Chris Burden | Full Financial Disclosure










Chris Burden
Full Financial Disclosure
Los Angeles, USA: Jan Baum \ Iris Silverman Gallery, 1977.
unpaginated, 19.8 h x 8.8 w cm., staple bound
Edition size unknown

Like the previous post, this work is also from 1977 and feels strangely topical at the moment - given that Special Prosecutor Robert Mueller is now seeking financial documents from the first presidential candidate not to release his tax returns in forty years.

Designed to resemble the artist's checkbook, Burden's bookwork opens with the preamble "In keeping with the Bicentennial spirit, the post-Watergate mood and the new atmosphere on Capitol Hill, Chris Burden wishes to be the first artist to publicly make a full financial disclosure".

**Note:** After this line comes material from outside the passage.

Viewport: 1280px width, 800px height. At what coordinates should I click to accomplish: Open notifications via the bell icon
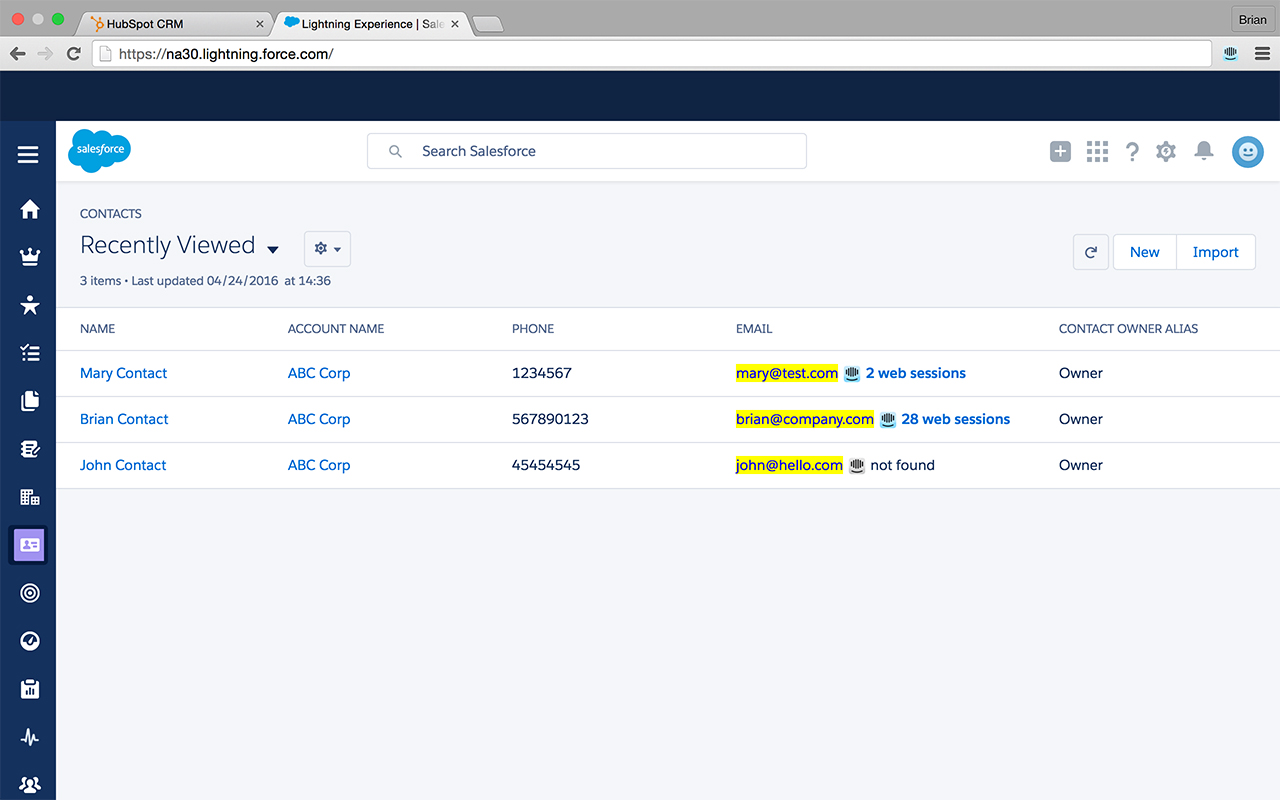coord(1203,151)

The book details his expenditures for the year and concludes that his net income for 1976 was $1,054.  His earnings include sales and lecture fees ($12, 210) and grants ($5,000). His 'business expenses' included art materials ($3,416), travel ($4,309), studio expenses ($2,325) and television advertising ($6,106).

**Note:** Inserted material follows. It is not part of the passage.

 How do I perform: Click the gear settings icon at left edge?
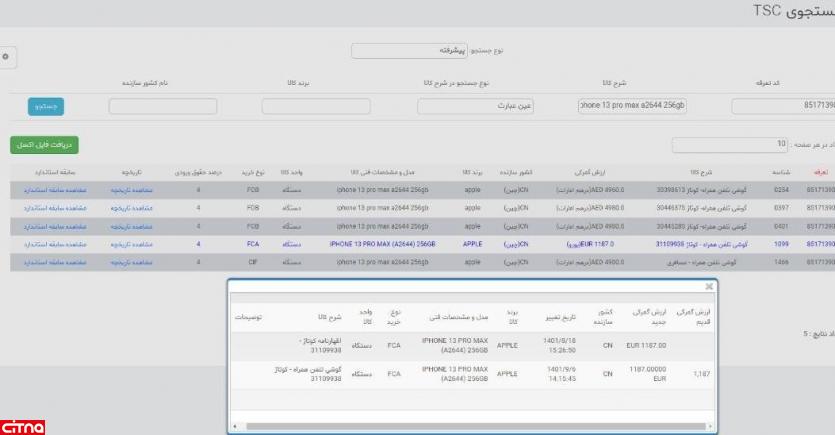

The latter, the highest expenditure by far, was a result of Burden producing Full Financial Disclosure, and three other works, as thirty-second television spots as "a way to break the omnipotent stranglehold of the airwaves that broadcast television had." Burden purchased late night airtime from local Los Angeles television stations.

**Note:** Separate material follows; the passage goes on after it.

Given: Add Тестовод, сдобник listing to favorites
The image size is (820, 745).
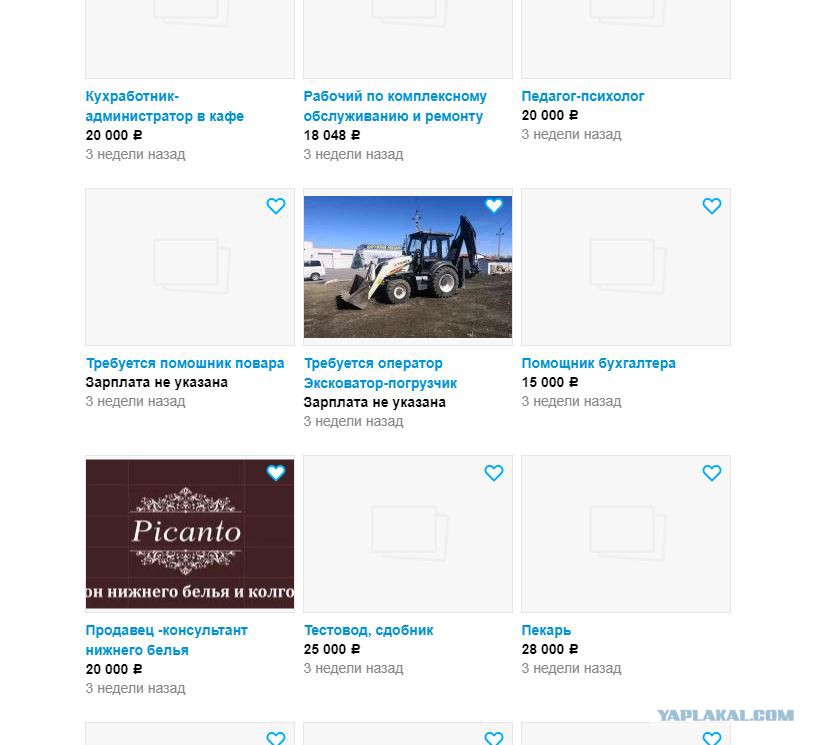Looking at the screenshot, I should [494, 473].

The videos can be viewed, along with commentary by the artist, here.


"In September 1977, I became the first artist to make a full public financial disclosure. At the Baum-Silverman Gallery I displayed all my cancelled checks for the year 1976. A drawing was made of each month of cancelled checks by mounting them on boards in vertical columns and framing them.  Next to each check was a small type set explanation. My bank statements and my 1976 Income Tax forms were also displayed as drawings.

In addition on Los Angeles television Channels 2, 4, and 7, I ran a 30 second commercial which showed me sitting behind a large desk in the manner of a sincere politician running for office.  During this "commercial" [...] the television screen displayed a series of graphics showing my 1976 gross income, a detailed list of my 1976 business expenses, and finally my net income for 1976. This commercial was aired 30 times during a two week period."